_Work item_:
Please copy each line of the data that includes the string "computer".

_Data section_:
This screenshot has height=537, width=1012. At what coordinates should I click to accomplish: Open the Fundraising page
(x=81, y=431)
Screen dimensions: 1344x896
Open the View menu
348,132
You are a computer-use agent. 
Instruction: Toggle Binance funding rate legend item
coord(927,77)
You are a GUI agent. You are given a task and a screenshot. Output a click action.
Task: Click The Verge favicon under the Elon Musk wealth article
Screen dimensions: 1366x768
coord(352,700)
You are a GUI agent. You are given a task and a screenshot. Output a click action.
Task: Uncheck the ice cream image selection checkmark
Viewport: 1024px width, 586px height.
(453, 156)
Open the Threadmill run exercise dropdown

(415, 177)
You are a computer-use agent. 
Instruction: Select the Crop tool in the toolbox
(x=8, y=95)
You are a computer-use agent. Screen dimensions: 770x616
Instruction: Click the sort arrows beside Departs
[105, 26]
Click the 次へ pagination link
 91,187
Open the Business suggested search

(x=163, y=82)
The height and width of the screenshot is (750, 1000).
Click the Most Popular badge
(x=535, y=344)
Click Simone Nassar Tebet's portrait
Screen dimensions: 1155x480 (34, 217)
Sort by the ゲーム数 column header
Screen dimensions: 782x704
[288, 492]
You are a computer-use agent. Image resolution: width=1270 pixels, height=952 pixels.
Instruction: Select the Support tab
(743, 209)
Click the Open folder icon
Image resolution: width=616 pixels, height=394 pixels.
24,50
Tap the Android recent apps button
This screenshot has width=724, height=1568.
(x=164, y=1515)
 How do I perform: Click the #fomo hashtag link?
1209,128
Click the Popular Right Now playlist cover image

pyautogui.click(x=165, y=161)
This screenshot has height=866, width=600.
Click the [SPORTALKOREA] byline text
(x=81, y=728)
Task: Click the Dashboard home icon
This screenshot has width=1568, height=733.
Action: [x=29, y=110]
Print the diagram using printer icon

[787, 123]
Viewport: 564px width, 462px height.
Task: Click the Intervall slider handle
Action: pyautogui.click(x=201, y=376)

_Result of this exercise_:
You are a computer-use agent. 
You are a computer-use agent. 
You are a computer-use agent. Screen dimensions: 770x616
You are a computer-use agent. Image resolution: width=1270 pixels, height=952 pixels.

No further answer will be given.